Resiliency against ELS unavailability
Due to recent initiatives and architecture changes, we coupled us even more against the secondary storage (often Elasticsearch, but can also be OpenSearch or in the future RDBMS).
We now have one single application to run Webapps, Gateway, Broker, Exporters, etc., together. Including the new Camunda Exporter exporting all necessary data to the secondary storage. On bootstrap we need to create an expected schema, so our components work as expected, allowing Operate and Tasklist Web apps to consume the data and the exporter to export correctly. Furthermore, we have a new query API (REST API) allowing the search for available data in the secondary storage.
We have seen in previous experiments and load tests that unavailable ELS and not properly configured replicas can cause issues like the exporter not catching up or queries not succeeding. See related GitHub issue.
In todays chaos day, we want to play around with the replicas setting of the indices, which can be set in the Camunda Exporter (which is in charge of writing the data to the secondary storage).
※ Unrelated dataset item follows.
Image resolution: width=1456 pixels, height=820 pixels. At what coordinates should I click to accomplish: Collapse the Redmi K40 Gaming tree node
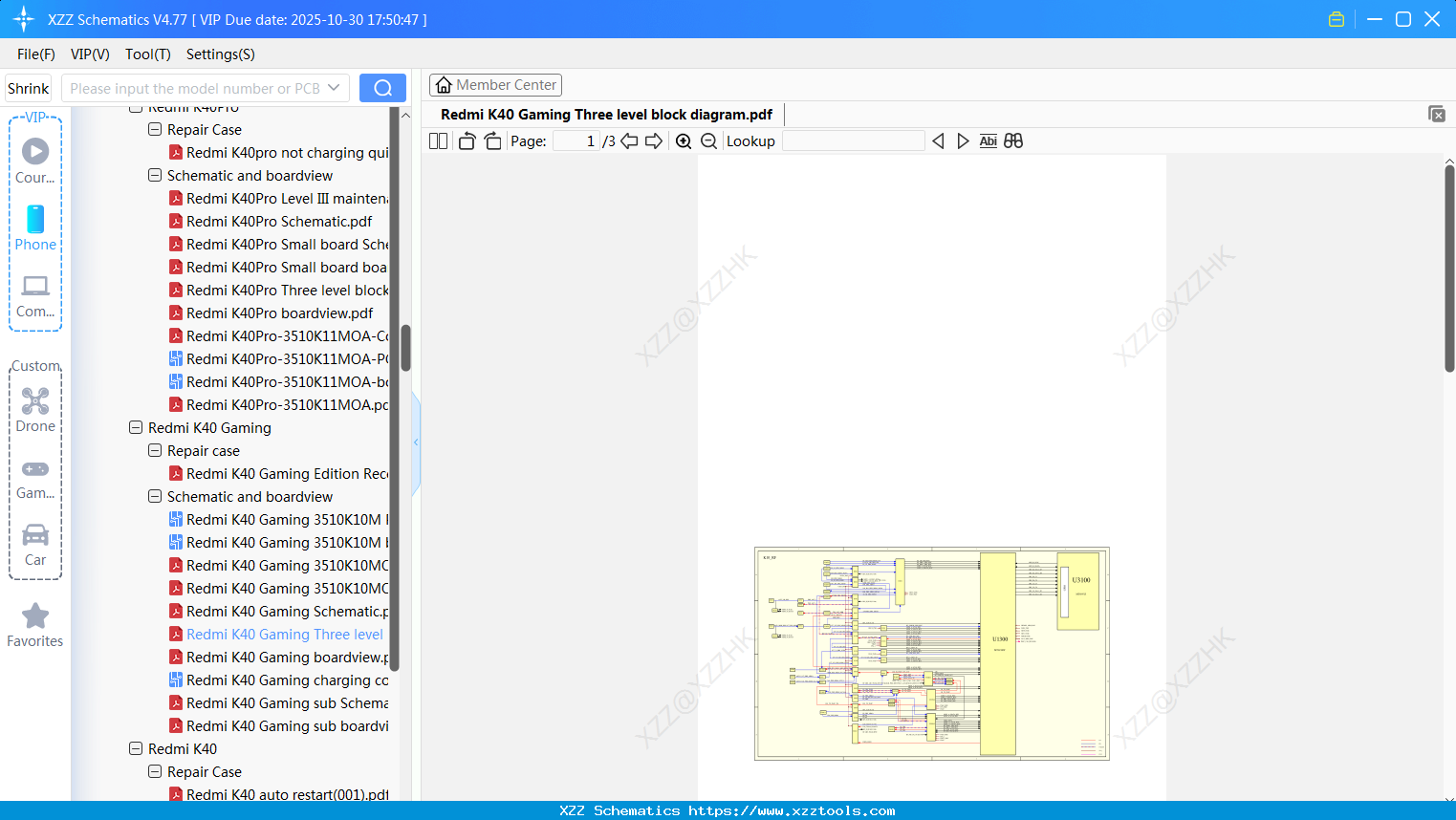pos(135,427)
TL;DR; Without the index replicas set, the Camunda Exporter is directly impacted by ELS node restarts. The query API seem to handle this transparently, but changing the resulting data. Having the replicas set will cause some performance impact, as the ELS node might run into CPU throttling (as they have much more to do). ELS slowing down has an impact on processing as well due to our write throttling mechanics. This means we need to be careful with this setting, while it gives us better availability (CamundaExporter can continue when ELS nodes restart), it might come with some cost.